However, upward tariff revision in TN is a positive for new wind energy projects, says the ratings agency

MP and Maharashtra headwinds may trip wind energy capacity additions in FY17: ICRA

BS Reporter Mumbai

Reduction in preferential tariff by State Electricity Regulatory Commission (SERC) is a negative development for new wind energy projects to be commissioned in MP says ICRA in its latest research on wind energy sector. The ratings agency said that the reduction is likely to result into moderation in project Internal Rate of Return (IRR) by about 360 basis points assuming plant load factor (PLF) level of 22%. In case of Madhya Pradesh (MP), wind energy tariff has been revised downwards from Rs 5.96 per unit to Rs 4.78 per unit, while the same in Tamil Nadu (TN) has been revised upwards from Rs 3.51 per unit to Rs 4.16 per unit.

 

ICRA's senior vice president (co-head corporate sector ratings) Sabyasachi Majumdar said, "This reduction in tariff in MP, coupled with slowdown in signing of fresh power purchase agreements (PPAs) over last 6-8 month period & reported delays in payments by state owned utility in the state of Maharashtra as per Industry sources is further likely to impact fresh wind energy capacity addition expected in the country in near to medium term to some extent". This, given the fact that wind energy capacity addition in Maharashtra and Madhya Pradesh together accounted for about 35-40% of incremental capacity addition seen on all India level in last two years, given the fairly attractive feed-in tariffs notified by SERCs in both the states.
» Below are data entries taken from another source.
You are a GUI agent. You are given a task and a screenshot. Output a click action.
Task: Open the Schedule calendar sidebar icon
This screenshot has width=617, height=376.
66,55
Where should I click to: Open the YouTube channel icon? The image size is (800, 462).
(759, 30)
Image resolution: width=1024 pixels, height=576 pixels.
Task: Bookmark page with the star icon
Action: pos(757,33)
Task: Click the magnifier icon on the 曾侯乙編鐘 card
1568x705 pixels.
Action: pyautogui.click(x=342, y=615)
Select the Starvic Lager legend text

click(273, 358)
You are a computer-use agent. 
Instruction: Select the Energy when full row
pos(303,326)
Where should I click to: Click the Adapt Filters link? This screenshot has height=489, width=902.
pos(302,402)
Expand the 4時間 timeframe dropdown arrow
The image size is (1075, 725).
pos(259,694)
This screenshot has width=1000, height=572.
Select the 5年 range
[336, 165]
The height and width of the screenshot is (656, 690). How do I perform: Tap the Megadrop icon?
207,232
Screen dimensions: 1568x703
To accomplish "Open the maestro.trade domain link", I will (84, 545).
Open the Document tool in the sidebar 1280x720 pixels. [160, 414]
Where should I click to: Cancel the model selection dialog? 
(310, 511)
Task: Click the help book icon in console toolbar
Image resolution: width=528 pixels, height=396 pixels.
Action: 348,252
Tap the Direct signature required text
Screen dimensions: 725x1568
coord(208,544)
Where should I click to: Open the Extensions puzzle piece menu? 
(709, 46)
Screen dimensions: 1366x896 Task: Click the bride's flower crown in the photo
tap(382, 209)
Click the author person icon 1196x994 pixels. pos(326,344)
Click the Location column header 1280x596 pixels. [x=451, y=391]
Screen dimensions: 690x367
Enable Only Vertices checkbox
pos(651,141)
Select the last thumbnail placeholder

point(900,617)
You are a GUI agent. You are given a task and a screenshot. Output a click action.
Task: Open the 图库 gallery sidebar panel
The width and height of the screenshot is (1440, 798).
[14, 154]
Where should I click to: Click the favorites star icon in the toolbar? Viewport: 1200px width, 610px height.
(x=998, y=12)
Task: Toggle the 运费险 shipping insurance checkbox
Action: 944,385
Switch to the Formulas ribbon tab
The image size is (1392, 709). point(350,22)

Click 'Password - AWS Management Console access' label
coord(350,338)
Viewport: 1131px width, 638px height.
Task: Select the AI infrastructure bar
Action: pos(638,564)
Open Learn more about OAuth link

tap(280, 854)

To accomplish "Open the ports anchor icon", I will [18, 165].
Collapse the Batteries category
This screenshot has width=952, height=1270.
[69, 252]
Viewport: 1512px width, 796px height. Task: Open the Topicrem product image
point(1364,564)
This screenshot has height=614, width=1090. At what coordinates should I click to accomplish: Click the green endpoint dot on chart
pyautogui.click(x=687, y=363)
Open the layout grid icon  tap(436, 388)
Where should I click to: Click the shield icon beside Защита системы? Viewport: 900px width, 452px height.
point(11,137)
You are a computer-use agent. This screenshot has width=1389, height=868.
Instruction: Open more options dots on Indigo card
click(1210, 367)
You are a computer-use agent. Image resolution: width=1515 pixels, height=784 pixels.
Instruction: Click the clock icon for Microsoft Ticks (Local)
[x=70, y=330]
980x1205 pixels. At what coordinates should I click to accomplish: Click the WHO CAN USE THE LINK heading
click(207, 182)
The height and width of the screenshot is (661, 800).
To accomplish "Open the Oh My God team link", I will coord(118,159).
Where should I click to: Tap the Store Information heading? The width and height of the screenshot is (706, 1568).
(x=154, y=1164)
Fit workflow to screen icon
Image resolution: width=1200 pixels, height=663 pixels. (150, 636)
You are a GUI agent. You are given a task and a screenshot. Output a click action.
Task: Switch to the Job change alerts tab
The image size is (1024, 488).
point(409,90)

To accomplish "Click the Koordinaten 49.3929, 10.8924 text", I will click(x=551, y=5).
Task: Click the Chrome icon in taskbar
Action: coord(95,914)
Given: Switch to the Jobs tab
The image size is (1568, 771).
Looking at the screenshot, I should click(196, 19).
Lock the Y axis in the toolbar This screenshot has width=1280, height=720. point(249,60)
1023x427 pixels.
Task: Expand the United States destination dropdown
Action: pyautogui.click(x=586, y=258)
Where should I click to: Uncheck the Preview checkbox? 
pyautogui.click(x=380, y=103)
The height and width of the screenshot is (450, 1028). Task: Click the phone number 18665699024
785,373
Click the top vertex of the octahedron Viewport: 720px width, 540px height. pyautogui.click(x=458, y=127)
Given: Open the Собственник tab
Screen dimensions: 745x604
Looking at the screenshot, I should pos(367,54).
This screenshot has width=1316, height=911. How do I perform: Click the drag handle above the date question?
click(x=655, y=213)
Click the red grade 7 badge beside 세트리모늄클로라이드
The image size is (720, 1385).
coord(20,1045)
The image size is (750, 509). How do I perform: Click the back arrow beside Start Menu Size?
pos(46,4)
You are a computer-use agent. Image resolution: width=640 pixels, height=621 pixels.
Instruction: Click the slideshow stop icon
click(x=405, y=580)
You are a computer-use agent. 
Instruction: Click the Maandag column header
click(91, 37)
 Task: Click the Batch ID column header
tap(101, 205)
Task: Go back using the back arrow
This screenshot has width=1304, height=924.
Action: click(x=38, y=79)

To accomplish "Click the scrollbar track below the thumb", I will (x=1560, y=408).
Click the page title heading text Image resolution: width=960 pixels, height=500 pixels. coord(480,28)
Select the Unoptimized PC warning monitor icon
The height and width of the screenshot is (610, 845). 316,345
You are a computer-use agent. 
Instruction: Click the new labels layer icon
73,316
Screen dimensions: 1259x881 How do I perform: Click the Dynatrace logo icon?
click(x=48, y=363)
On the contrary, ICRA in its report said the upward revision in tariff by SERC in state of TN is a positive for new wind energy projects in the state, although tariff determination process has been significantly delayed (with previous tariff order issued in July 2012 as per which tariff validity was till July 2014). As per ICRA's estimates, project IRR for new projects in TN is expected to improve by about 270 basis points assuming PLF level of 24%. This in turn augurs well for improvement in fresh capacity addition in the state, given the high wind energy potential with attractive PLF level.

However, ICRA observed that realisation of this potential is critically dependent on the extent of improvement in transmission bottleneck in the state as well as payment discipline by state owned Utility. The state of Tamil Nadu is also yet to participate in UDAY (Ujwal Discom Assurance Yojana) scheme as notified by Government of India in November 2015 for financial turnaround of the state owned distribution utilities.

According to ICRA, preferential tariff norms by SERCs across the key states that have wind resource potential are not consistent with the guiding principles/norms as stipulated by Central Electricity Regulatory Commission (CERC). The preferential tariff regulations in Madhya Pradesh and Tamil Nadhu have stipulated tariffs, which remain fixed over the tariff period and thus do not take into account of the impact of inflation/indexation on the cost structure during the control period. Also, wind zone based tariff principles have not been followed by SERCs across these key states, except Maharashtra and Rajasthan, ICRA said.